> **ASSIGNED TASK**
In the text on computer security risks, what kind of data transmission is described as secure?

What are the risks of computer security?
There are many risks in computer security to consider. Sometimes believe that only travelers are vulnerable to cyber-attacks and hackers. However, cyber security is a risk for everyone, even if you stay at home!
Public Internet Access
There are millions of people who do not own a laptop, tablet, or smartphone. They must use a shared device – like a local library computer or a tablet at school to access the internet. These users are especially a risk. Personal credentials, usernames, and passwords. to accounts are sometimes stored within a web browser. A shared computer should never be used to log into any accounts with any sensitive or personally identifiable information.
What many do not realize is that a simple task like logging into an email account can leave someone vulnerable to hacking. Let’s say you use a public computer at your local library to check your email. Google Chrome browsers can save usernames and passwords as well as the browser history (the websites visited on the computer.) The next person – a hacker – uses the computer and examines the browser history. He sees your email website and goes navigates to it. If the Chrome browser on the public computer saved the login information, the hacker can again log directly into your email.
Let’s say your email account contains a statement from your bank. The hacker can then proceed to your bank websites and send a password reset request. Once the hacker gets the password to your bank, they are free to log in, and get your account information. They can also get other personally identifiable information like your home address. Every bit of personal data can give a hacker enough to move onto larger identity theft crimes like opening up a credit card in your name.
Common computer security concerns include:
- Identity theft
- Computer viruses
- Theft of physical equipment
- Theft of financial data
- Opening up credit cards under your name
Those who user various technologies – laptops, smartphones, or any other internet connected device should have a basic understanding of security risks. Most people are aware that logging into sensitive websites like bank accounts on a shared computer is risky.
Data transmitted via cellular provider is secure. However, any connection to public wifi or a shared connection, even when it is secure, opens up the device to vulnerabilities. To save on cellular data use, people are always looking to connect to public wifi. However, this is one of the simplest ways for hackers to collect data from a device. Once a device is using any shared connection – open wifi or private – any data transmitted across between the device and the router can be intercepted. This includes logins to bank accounts, social media channels, and email credentials. Anything that is sent via a web browser or internet connected app provides an opportunity for hackers to get some personally identifiable information from you.
Many people don’t realize that even legitimate apps like Facebook Messenger, are tracking them via location data. Information sent through messaging apps is not secure unless both the sender and the recipient are on a secure connection.
Business travelers and vacationers must be especially diligent where they use their laptops, tablets, and smartphones. Although it is tempting to share free public wi-fi at airports, on airplanes, and on buses, users must understand that any data transmitted over a shared wireless connection can be easily intercepted.
When traveling to business conferences and trade shows, venues typically offer conference goers free internet access. Like the shared airport connections, any data sent over a free public wi-fi connection is easily intercepted.

> **DATA SHOWN**
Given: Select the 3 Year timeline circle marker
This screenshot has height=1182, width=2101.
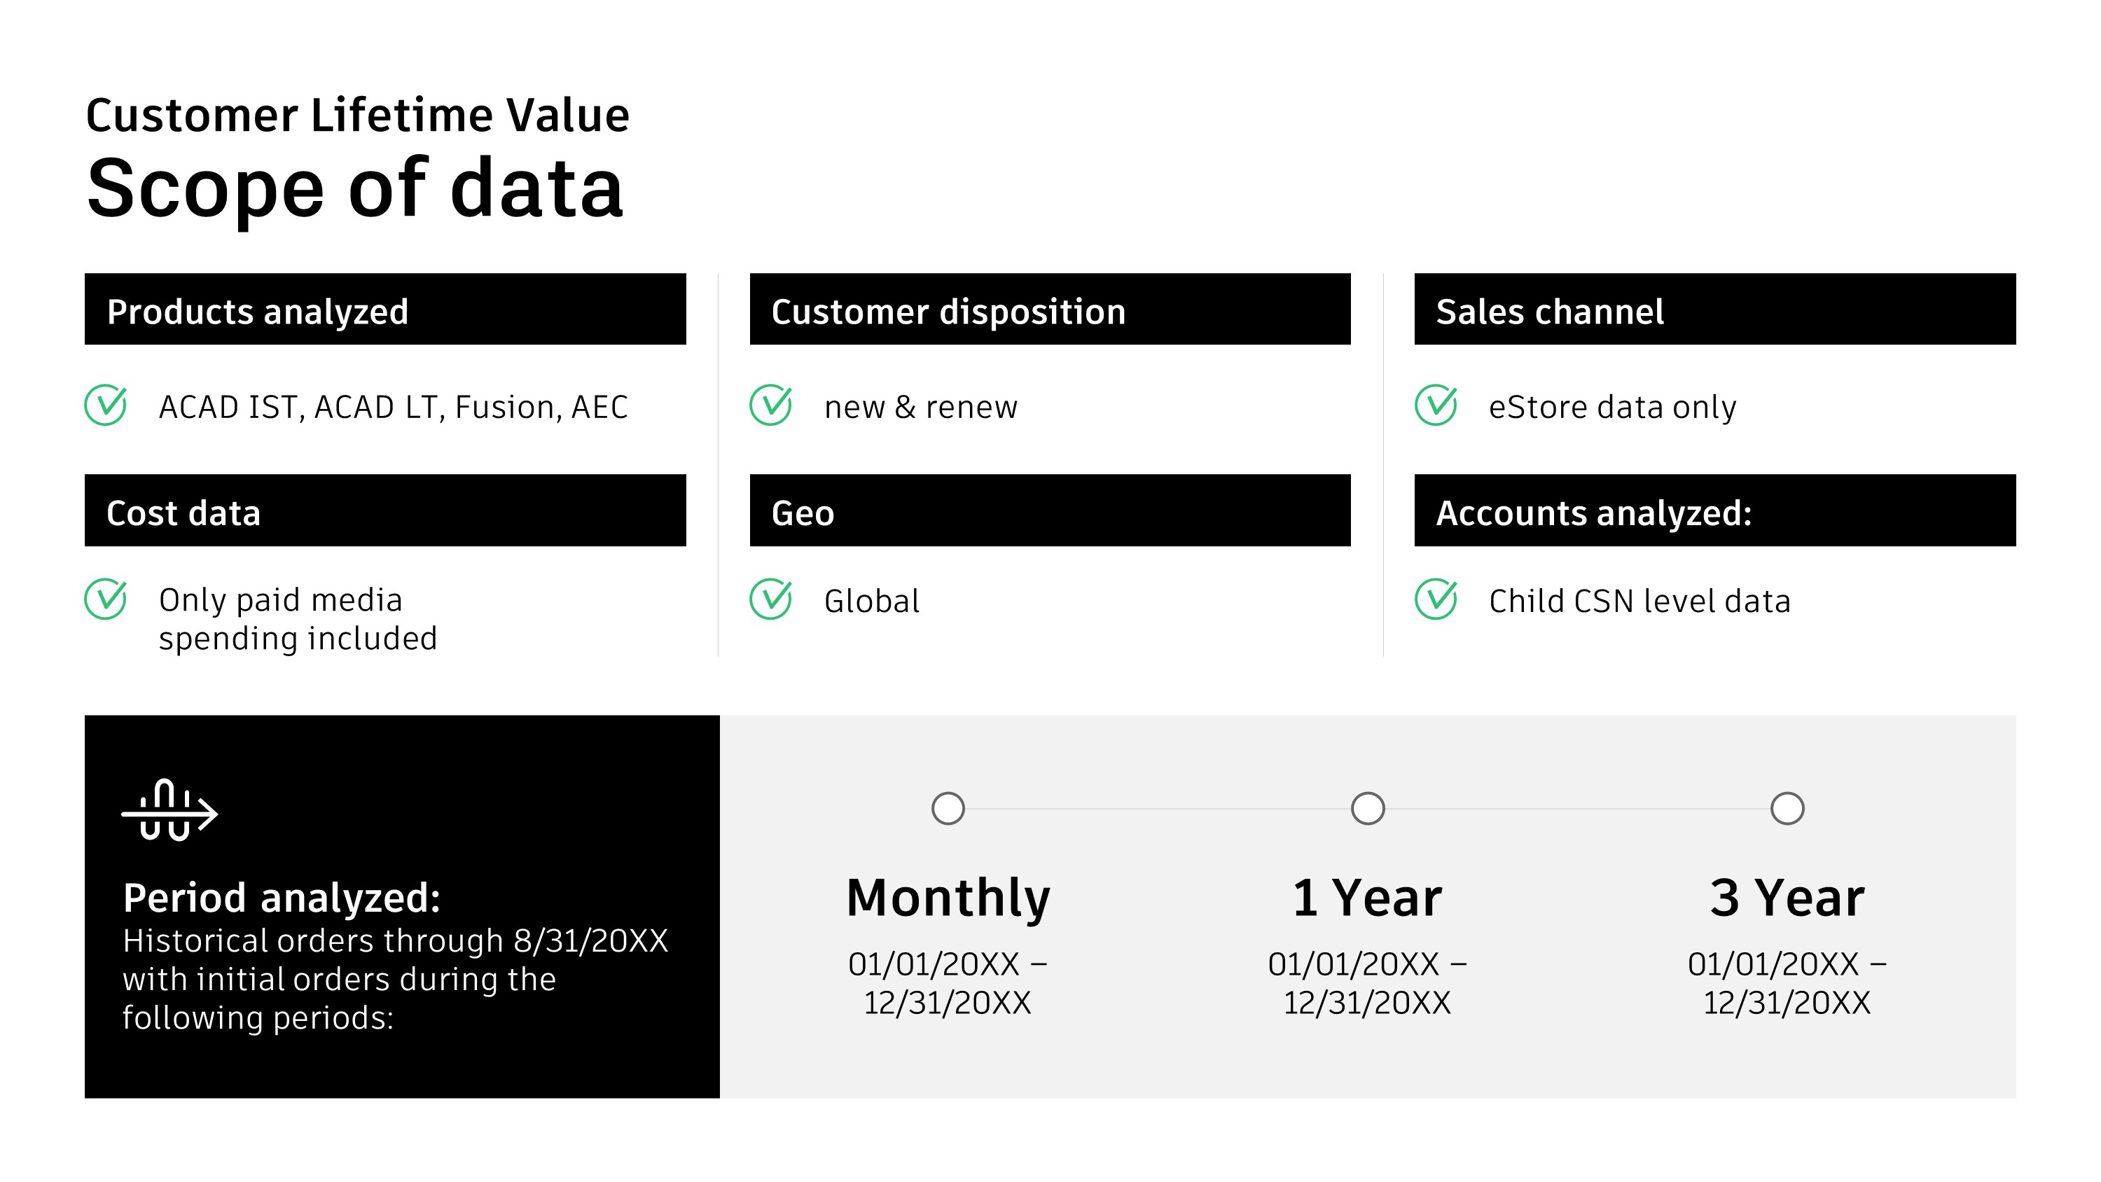Looking at the screenshot, I should (x=1787, y=808).
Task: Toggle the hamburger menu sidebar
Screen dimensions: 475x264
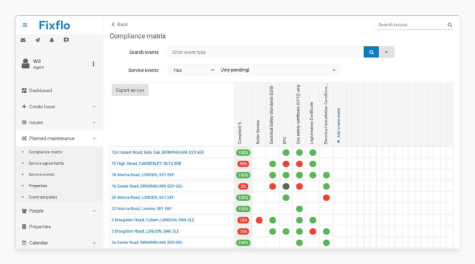Action: point(25,25)
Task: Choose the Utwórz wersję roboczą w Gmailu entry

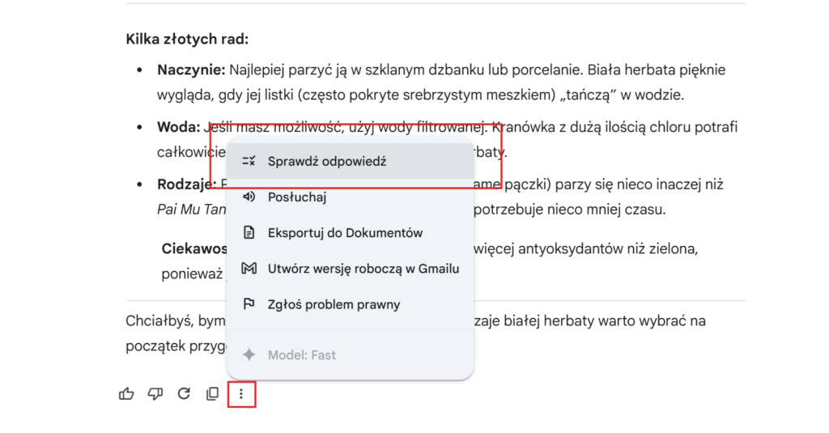Action: pos(363,269)
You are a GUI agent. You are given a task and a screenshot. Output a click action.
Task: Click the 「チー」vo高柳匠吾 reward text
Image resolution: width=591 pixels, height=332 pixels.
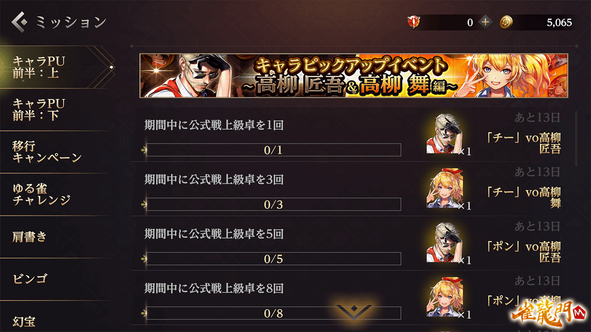[x=524, y=143]
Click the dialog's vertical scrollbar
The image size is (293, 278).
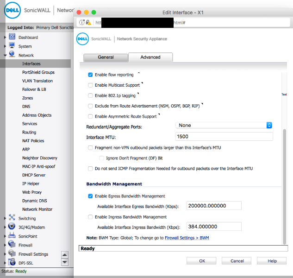coord(284,185)
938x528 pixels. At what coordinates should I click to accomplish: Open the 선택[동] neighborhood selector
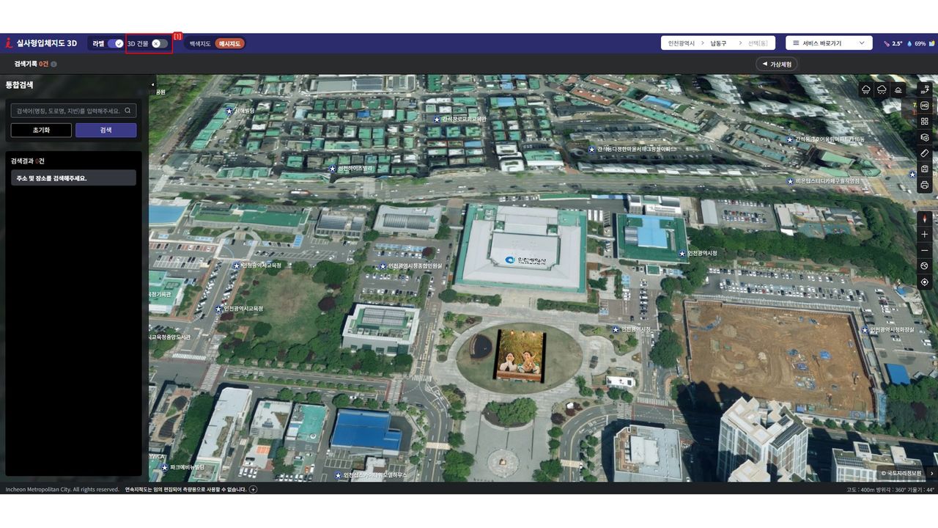pyautogui.click(x=758, y=43)
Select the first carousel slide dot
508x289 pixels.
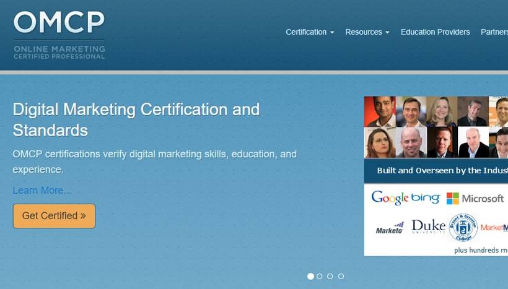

> **ANSWER TO THIS TASK**
Data transmitted via a cellular provider.